The Millennial Worldview

pexels-photo-745045Millennials are the worst…
At least that is the sentiment of many who are not part of the Millennial generation. But is that truly a fair assessment.
Many of my days are spent in coffeehouses and restaurants writing, studying, or developing tools. There is always a low roar of noise in the background around me as I work, but I am able to ignore it most of the time. There is one conversation that consistently draws me back into an awareness of the room around me, and the topic swirls around the disruption Millennials are causing in every aspect of life.
As any generation, Millennials are products of the world around them, and in their case, the world we have created for them. If you are a member of the Baby Boomer generation or Generation X, you are the architects of the world the Millennials were born into, the parents who raised them, and the bosses who have employed them. It is their interactions with us that have shaped their perspective on the world, their understanding of themselves, and their mission of life. We have been responsible for Millennials from the day they were born, and now that they are becoming independent individuals who are able to make their own choices, lead others, and shape the world, the rest of us are getting uneasy and critical. We use words like ‘entitled’, self-involved’, ‘socially detached’, ‘lazy’, and other derogatory words that express our frustration with how they are choosing to live their lives. Somehow in the midst of our frustration, we are also forgetting it was our choices to parent them the way we did, teach them the way we did, and challenge them the way we did that helped make them how they are.

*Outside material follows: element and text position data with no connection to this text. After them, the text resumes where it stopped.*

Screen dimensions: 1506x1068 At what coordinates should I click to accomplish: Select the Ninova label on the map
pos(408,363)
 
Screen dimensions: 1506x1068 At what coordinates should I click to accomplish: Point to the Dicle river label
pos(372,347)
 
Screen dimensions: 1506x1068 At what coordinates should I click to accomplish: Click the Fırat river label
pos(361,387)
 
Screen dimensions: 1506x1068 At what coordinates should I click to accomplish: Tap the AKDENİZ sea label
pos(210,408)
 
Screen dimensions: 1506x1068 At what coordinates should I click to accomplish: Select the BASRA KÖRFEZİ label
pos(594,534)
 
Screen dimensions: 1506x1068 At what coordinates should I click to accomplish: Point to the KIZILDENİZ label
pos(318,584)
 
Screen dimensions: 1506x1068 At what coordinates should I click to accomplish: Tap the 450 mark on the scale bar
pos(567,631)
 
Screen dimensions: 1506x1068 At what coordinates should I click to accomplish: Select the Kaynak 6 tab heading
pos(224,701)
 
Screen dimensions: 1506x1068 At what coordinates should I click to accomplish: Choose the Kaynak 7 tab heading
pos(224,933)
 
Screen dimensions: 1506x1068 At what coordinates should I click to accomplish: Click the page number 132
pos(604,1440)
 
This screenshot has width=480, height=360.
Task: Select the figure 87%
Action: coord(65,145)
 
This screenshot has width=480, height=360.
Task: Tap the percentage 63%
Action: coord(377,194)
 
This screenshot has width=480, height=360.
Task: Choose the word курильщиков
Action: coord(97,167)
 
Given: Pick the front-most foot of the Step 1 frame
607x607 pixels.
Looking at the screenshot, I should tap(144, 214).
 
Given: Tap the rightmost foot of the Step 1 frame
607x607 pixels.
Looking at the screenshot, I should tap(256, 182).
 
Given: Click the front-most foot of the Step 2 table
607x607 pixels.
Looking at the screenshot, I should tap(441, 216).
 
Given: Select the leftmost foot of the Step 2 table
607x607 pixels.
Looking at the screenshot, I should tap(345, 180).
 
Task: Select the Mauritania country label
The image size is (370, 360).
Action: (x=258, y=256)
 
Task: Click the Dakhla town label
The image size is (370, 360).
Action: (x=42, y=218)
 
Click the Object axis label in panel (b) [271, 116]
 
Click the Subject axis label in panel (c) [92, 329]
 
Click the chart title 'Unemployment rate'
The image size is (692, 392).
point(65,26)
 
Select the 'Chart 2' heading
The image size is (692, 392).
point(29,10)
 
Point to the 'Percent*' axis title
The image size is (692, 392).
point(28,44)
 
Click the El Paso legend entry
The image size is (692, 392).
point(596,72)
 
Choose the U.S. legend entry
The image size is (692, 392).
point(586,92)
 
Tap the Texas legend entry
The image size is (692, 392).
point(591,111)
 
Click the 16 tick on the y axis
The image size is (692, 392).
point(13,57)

Now to be fair, there are major national and global events, phenomenons, and realities that also developed the worldview of Millennials, so it isn’t our fault as their predecessors. I would argue, the experiences of their childhood and upbringing coupled with the events of the world around them shaped them to be exactly who they needed to be to lead in the future that is coming. The difficulty is that we want them to act and behave to function in the world we grew up in and built our successes upon. That world is fading quickly and the future realities that are staring us down are threatening to shift us Boomers and Xers right into obscurity. Unless…
We have an opportunity to prepare now to lead in the coming future. Our leadership models and methods need to adapt and change, and I would suspect many of us feel that reality already. The answers for us are going to come from a very unlikely source, and some of us may have a hard time accepting it as a valid source, but our answers are going to come from Millennials themselves.
In the coming posts, we are going to be exploring how the worldview of Millennials that has been shaped by Boomers and Xers is shaping the future all of us are going to live in. As leaders, it is important for us to sit up and take notice, because the answers we are looking for may be right in front of us in the frustrating behavior of a Millennial.